I find this post very interesting for a number of reasons boo. The very first thing that jumps out at me is the idea that women are "looking" for relationships. Now, I can only speak for myself when I say that has NEVER been the case in my own life. Believe it or not...women can be just as hesitant, just as unwilling, dare I say FEARFUL??? to get into a relationship as any man out there. We (myself/women in general) can be just as happy as a man with the "hanging out, drinking beer and coffee, talking, having sex and more sex" without the total RELATIONSHIP. That, in and of itself IS a relationship of sorts and it is mighty comfortable to many women. It works for us too! Really!!! To TRY to get a guy to WANT a relationship is beyond me. Both parties either do or they don't want it. Anything beyond that is contrived and scheming in my mind (and I think, something that would ultimately backfire on the schemer whether man or woman)

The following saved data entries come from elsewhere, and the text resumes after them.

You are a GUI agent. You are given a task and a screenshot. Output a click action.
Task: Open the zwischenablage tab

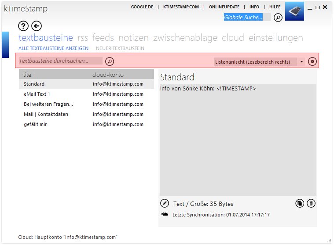pyautogui.click(x=185, y=38)
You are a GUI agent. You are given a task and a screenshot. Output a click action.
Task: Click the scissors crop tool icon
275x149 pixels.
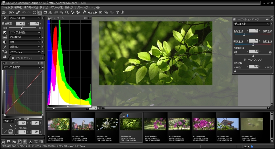(x=84, y=12)
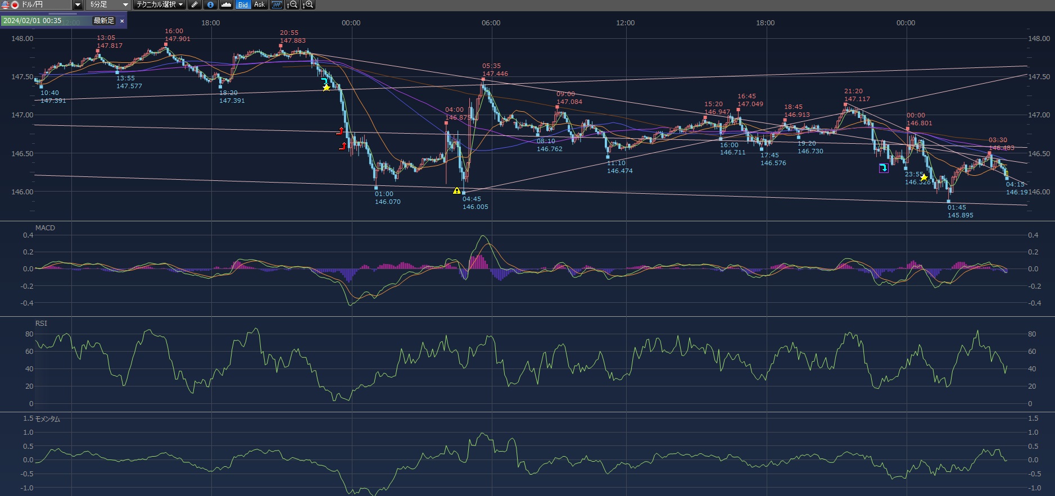The height and width of the screenshot is (496, 1055).
Task: Open the 5分足 timeframe dropdown
Action: (125, 4)
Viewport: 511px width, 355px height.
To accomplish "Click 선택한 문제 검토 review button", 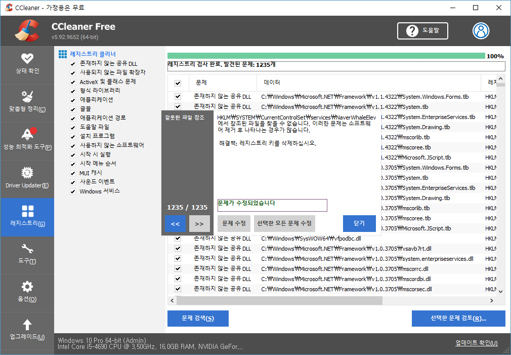I will click(x=458, y=319).
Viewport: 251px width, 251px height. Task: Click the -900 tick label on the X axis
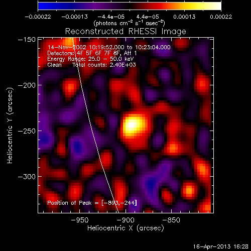pos(126,220)
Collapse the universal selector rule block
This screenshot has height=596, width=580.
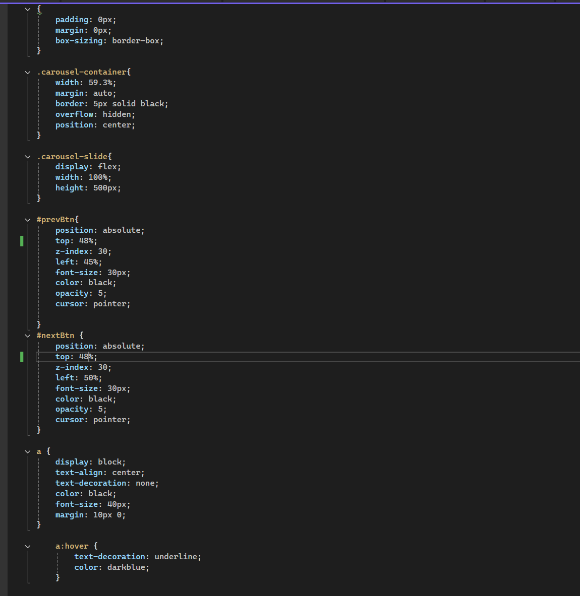click(x=28, y=9)
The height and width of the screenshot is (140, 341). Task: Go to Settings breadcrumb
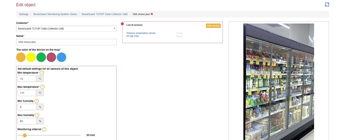(24, 14)
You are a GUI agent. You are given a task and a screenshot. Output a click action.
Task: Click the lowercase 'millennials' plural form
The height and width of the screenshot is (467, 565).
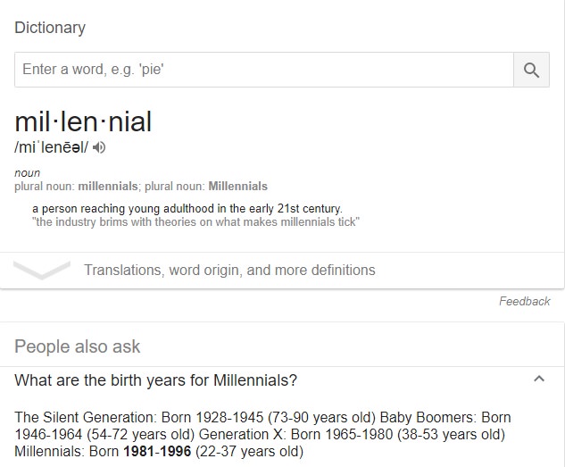[108, 187]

This notion of "creating more value than he can exist without" also sounds contrived and even manipulative. The way I see it is this...A man (or woman) either senses that intangible something in another person or not. That "value" that he can't live without is present naturally and therefore recognized by the man (or woman). That recognition and desire of that naturally occuring value is the essential "essence" of what facilitates a relationship. That essence is built upon, and the relationship grows from there. The example that you gave in your post about the man that "realized" the woman's attractivness after he found out about her sleeping with some other men makes me feel like that man was UTTERLY undeserving of that particular woman. He couldn't see see that attractivenss on his own?? He had to have some other men validate it for him?? I certainly hope she moved on and left him eating her dust!! (Sorry, but I just had to get that off my chest!)

As far as patience and tenacity...Patience has never been one of my stronger character traits so I can't speak very well to that. But I can see your point that it may very well be required at certain times and in certain situations. Tenacity is a different thing however. That could be my middle name!! LOL But in the scope of facilitating a relationship...I'm not sure that I would display that particular trait. I think that the patience and tenacity would come in AFTER the relationship has sprouted and is beginning to grow. Then the patience and tenacity (on the part of both man and woman) is what would allow the relationship to grow to it's fullest potential.

Let me end this comment with what you wrote in the beginning of your post...Independence, humor, affection, and killer sex being the cornerstones of a potential and/or realized relationship...I couldn't agree with you more!!! Every single one of those elements is critical!!! At least for me they are! Attractiveness?? That is so subjective. What makes a person attractive? If we are speaking of physical looks...well, we all know what we like, right? But if we are speaking of what makes a person REALLY attractive...we would be right back to those intangible things that "create the value that can't be lived without"

Love ya!!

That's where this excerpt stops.